Provided passage:
It is a type alias for ``std::map<data, data>``.
Interface
*********
The ``data`` abstraction offers two ways of interacting with the contained type
instance:
1. Querying a specific type ``T``. Similar to C++17's ``std::variant``, the function
``get_if<T>`` returns either a ``T*`` if the contained type is ``T`` and
``nullptr`` otherwise:
.. code-block:: cpp
auto x = data{...};
if (auto i = get_if<integer>(x))
f(*i); // safe use of x
Alternatively, the function ``get<T>`` returns a reference of type
``T&`` or ``const T&``, based on whether the given ``data``
argument is const-qualified:
.. code-block:: cpp
auto x = data{...};
auto& str = get<std::string>(x); // throws std::bad_cast on type clash
f(str); // safe use of x
2. Applying a *visitor*. Since ``data`` is a variant type, one can apply a
visitor to it, i.e., dispatch a function call based on the type discriminator
to the active type. A visitor is a polymorphic function object with
overloaded ``operator()`` and a ``result_type`` type alias:
.. code-block:: cpp
struct visitor {
using result_type = void;
template <class T>
result_type operator()(const T&) const {
std::cout << ":-(" << std::endl;
}
result_type operator()(real r) const {
std::cout << i << std::endl;
}
result_type operator()(integer i) const {
std::cout << i << std::endl;
}
};
auto x = data{42};
visit(visitor{}, x); // prints 42
x = 4.2;
visit(visitor{}, x); // prints 4.2
x = "42";
visit(visitor{}, x); // prints :-(

What the task asks: Transcribe the stretch of the interface documentation from "It is a type" through "i = get_if<integer>(x))". The data that follows comes from a different source than the interface documentation.

Supplied records:
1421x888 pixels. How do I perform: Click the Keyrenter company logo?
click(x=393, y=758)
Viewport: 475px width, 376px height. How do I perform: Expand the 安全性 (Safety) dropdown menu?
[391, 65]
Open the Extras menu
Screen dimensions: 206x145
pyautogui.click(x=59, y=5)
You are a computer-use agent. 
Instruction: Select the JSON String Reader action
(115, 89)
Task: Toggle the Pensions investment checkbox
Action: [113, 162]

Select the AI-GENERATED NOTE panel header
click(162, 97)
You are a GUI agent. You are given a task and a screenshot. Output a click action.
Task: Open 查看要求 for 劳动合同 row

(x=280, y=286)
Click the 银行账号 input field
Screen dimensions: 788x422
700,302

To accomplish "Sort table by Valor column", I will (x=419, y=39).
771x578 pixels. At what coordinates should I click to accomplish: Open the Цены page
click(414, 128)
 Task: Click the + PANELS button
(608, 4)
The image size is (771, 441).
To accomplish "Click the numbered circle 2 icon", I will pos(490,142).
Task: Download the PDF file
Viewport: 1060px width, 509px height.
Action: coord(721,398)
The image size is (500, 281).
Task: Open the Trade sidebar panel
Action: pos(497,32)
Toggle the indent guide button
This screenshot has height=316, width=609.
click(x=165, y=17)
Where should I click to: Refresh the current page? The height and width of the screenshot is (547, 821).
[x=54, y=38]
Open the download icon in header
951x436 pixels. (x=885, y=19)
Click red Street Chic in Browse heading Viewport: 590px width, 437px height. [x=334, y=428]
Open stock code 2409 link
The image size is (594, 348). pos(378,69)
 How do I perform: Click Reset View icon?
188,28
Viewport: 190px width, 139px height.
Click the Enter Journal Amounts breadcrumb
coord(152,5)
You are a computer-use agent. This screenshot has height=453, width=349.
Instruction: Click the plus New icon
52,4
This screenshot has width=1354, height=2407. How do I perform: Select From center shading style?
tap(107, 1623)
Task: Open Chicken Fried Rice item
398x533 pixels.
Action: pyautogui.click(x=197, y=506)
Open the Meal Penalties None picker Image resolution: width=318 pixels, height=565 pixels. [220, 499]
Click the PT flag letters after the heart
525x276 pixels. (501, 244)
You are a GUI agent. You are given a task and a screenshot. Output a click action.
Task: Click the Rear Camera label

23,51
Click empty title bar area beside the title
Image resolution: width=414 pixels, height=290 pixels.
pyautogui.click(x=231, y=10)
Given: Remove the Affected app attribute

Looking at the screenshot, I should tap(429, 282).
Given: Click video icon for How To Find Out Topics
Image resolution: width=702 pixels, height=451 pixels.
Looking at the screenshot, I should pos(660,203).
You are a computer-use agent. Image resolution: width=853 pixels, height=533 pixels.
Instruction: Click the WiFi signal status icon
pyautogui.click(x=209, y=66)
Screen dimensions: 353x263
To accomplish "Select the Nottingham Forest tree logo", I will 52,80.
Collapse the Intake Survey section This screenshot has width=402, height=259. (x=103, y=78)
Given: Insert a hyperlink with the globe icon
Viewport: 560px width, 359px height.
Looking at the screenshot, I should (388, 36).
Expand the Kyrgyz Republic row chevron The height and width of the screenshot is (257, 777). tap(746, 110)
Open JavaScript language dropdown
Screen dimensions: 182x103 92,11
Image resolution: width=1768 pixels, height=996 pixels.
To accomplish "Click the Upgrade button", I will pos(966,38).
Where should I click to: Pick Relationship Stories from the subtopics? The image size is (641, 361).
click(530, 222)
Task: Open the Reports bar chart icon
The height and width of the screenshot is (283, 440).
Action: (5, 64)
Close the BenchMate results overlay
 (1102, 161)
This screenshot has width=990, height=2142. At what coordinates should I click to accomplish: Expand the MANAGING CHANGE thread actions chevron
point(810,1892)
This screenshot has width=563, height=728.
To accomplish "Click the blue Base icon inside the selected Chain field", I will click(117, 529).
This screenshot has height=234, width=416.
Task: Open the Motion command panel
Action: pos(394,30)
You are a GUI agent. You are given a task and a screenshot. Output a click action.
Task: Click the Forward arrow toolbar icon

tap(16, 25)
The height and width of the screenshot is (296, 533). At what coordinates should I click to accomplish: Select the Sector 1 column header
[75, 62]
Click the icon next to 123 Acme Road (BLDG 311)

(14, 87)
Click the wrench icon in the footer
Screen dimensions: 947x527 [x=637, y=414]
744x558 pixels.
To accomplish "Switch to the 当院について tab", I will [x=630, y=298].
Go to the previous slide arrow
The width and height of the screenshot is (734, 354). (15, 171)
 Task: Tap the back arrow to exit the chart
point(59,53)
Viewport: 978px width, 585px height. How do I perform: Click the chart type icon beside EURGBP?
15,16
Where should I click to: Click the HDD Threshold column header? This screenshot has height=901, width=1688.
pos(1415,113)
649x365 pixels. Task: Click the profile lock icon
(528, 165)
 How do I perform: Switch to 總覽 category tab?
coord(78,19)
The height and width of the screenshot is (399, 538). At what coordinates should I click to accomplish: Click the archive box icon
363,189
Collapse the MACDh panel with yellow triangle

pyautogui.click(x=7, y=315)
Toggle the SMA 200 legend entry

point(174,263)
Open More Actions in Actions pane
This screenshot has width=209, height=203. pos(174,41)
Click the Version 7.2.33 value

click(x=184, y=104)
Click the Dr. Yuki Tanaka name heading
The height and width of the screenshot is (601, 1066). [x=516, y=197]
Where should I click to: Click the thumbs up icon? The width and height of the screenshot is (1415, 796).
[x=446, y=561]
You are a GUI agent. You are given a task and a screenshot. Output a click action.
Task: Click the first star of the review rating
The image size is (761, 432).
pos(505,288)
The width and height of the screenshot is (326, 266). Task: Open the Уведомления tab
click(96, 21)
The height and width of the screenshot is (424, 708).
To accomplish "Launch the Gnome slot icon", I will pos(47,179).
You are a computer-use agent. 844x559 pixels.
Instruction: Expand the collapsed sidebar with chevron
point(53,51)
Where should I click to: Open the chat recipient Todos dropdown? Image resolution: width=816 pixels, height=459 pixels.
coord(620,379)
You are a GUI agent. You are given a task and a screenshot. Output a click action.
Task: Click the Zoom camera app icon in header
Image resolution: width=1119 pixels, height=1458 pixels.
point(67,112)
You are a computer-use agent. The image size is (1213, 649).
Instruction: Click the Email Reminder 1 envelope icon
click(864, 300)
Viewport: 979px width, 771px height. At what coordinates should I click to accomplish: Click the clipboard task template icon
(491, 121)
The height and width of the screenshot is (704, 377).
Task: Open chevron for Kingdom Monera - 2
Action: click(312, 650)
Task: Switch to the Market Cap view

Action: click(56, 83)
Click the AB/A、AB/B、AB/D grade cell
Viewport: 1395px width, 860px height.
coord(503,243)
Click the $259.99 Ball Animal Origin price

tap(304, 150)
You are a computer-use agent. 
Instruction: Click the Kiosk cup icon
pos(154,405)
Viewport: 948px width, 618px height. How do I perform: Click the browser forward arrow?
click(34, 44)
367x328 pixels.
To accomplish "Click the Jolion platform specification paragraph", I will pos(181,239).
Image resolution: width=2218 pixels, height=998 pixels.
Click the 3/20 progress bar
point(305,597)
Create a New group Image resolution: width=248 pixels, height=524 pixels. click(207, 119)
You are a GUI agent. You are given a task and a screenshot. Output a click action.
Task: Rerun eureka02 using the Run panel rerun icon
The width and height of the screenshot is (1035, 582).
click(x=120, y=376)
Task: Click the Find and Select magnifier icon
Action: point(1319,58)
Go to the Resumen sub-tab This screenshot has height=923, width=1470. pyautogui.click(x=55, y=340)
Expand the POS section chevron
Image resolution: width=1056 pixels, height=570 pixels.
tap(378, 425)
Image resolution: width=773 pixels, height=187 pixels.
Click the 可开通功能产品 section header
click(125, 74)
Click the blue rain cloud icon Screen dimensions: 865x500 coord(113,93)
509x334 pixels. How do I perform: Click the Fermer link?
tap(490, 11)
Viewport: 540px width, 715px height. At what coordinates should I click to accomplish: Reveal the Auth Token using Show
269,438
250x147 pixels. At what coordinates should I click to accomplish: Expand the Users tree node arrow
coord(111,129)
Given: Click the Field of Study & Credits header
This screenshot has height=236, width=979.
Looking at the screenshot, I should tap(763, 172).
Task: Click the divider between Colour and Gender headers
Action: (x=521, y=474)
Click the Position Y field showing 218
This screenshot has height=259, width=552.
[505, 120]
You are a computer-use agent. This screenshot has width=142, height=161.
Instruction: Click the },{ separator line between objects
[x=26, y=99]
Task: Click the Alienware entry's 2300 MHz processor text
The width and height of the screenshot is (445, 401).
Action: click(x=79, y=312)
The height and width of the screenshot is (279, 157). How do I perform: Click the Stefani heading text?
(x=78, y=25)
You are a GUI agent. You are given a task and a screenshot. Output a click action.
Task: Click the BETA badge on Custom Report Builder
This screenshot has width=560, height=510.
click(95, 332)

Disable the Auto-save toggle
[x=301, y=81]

Correct output:
It is a type alias for ``std::map<data, data>``.
Interface
*********
The ``data`` abstraction offers two ways of interacting with the contained type
instance:
1. Querying a specific type ``T``. Similar to C++17's ``std::variant``, the function
``get_if<T>`` returns either a ``T*`` if the contained type is ``T`` and
``nullptr`` otherwise:
.. code-block:: cpp
auto x = data{...};
if (auto i = get_if<integer>(x))